The survey listed several common Indian names in a mix of supposedly “Dalit” or “Upper Caste” names. Our hypothesis going in was that the average American would not successfully identify “Dalit” last names from “Upper Caste” last names. We were not surprised that nine out of ten respondents simply said they had no idea how to do that.

It is clear that at least in the minds of a statistically valid cross section of Americans, caste is associated with India and Hinduism but trying to identify caste location based on last name is no better than a random guess.

It is clear that at least in the minds of a statistically valid cross section of Americans, caste is associated with India and Hinduism but trying to identify caste location based on last name is no better than a random guess.

Building upon this, the survey also looked at other characteristics.

Are caste distinctions identifiable by other attributes such as food preferences, educational level, skin tone, hair texture, etc.?

Similar to the above argument, the Equality Labs’ survey (p.44) also claims that, besides names, various characteristics can be used to identify one’s caste, including food preferences, skin tone, name of the ancestral village or geographical location, religion, family and social affiliations, etc. We therefore tested against such attributes. It is clear that over 60% of Americans cannot identify caste distinctions based on any of  these characteristics.

Next, the survey also explored the general awareness of caste in the minds of Americans.

What is the general knowledge of the caste system?

Overwhelming majorities either have average knowledge of the system or do not find it important. Of those who report knowledge based on “personal” experience, only the Millennial and Gen-Z cohorts report it in any significant number. This is merely an awareness of the idea of caste, not discrimination based on caste.

How does an American learn about caste?

The survey also explored the source of information about the caste system for most Americans.

More than half the respondents across all cohorts had been introduced to the caste system by the time they graduated high school. If caste discussions were as widespread in the workspace or college campuses as it is claimed to be, surely more people would have first heard it in their workplace (instead of “other”).

How many castes?

An overwhelming majority of Americans surveyed did not know the sheer number of castes. Out of the ones that claimed to have some knowledge, a majority indicated that there are only four castes. This is consistent with the dominant narrative around the caste system and what Americans learn in school textbooks.


The survey results clearly demonstrate that most Americans associate caste with Hinduism and India. Most ordinary Americans simply do not encounter caste in any meaningful way. Much of the information about the caste system is sourced from middle and high school textbooks. This is further borne out by the survey findings which show people think there are four castes when in reality there are thousands of castes along with more than 25,000 “sub-castes” according to some sources and a staggering 4.6 Million castes, sub-castes, clans, etc. according to the 2011 socio-economic census of India. 

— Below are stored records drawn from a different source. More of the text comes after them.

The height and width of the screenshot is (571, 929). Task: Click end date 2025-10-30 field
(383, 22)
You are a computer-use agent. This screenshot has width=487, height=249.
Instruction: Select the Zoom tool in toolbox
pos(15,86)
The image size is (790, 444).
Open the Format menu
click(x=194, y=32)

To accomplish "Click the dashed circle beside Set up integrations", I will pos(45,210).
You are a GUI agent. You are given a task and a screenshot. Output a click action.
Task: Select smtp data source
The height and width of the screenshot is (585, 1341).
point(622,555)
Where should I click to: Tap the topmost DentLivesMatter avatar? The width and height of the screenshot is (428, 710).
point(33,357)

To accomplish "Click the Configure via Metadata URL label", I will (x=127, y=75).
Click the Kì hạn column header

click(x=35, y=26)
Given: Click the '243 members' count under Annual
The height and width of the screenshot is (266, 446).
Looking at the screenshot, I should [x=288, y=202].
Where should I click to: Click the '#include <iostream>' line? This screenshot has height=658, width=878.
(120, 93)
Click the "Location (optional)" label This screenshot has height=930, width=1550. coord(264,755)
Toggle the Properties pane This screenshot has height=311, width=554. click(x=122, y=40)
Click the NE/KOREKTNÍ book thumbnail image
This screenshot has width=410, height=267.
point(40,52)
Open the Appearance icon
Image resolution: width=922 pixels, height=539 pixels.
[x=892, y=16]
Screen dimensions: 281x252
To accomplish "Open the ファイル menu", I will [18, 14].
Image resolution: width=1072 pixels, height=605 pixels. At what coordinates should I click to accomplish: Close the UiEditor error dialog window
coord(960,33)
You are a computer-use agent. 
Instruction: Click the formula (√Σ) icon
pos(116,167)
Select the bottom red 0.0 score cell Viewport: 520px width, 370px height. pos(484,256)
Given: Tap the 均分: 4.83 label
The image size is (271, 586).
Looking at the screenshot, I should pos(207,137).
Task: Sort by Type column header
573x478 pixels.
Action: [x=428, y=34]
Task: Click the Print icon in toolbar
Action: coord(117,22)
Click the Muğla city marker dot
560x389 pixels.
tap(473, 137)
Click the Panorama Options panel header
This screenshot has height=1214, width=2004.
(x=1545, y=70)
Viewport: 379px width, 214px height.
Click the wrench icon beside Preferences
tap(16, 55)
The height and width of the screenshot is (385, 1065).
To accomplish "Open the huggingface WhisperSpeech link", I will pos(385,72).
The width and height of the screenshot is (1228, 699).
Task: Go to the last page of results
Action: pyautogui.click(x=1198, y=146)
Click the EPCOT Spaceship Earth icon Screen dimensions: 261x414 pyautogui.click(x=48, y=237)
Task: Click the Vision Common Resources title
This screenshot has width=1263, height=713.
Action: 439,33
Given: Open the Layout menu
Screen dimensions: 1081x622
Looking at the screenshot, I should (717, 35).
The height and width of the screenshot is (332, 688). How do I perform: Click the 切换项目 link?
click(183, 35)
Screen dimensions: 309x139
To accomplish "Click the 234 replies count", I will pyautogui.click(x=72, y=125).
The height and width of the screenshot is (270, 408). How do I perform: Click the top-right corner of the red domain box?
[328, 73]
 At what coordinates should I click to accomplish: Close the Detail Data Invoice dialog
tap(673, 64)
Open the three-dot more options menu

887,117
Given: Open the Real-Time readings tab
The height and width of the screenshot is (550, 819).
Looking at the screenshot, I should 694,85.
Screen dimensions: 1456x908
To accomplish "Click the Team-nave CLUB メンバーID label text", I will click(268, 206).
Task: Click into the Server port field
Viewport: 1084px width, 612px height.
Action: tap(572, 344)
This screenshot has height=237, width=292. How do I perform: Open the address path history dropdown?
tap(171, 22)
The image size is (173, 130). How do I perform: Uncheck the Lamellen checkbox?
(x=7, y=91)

The survey findings reject the idea that caste based discrimination can be easily identified by external markers. The diaspora cannot be separated neatly into four castes with “upper caste” oppressors and “lower caste” oppressed based on extraneous characteristics such as last name. 

A deeper,  statistically valid study of the actual prevalence of caste based systems of discrimination in America is warranted before rushing to pass laws outlawing it and pinning the (mythical) discrimination on Hindus from India who call America their home. Passing laws and policies based on inaccurate or anecdotal information is also unethical and can lead to violations of civil rights, targeting and profiling of Hindu Americans and other micro minorities. Specious arguments that caste laws do not target Hindus or people of Indian origin are rejected with the results of this statistically valid survey.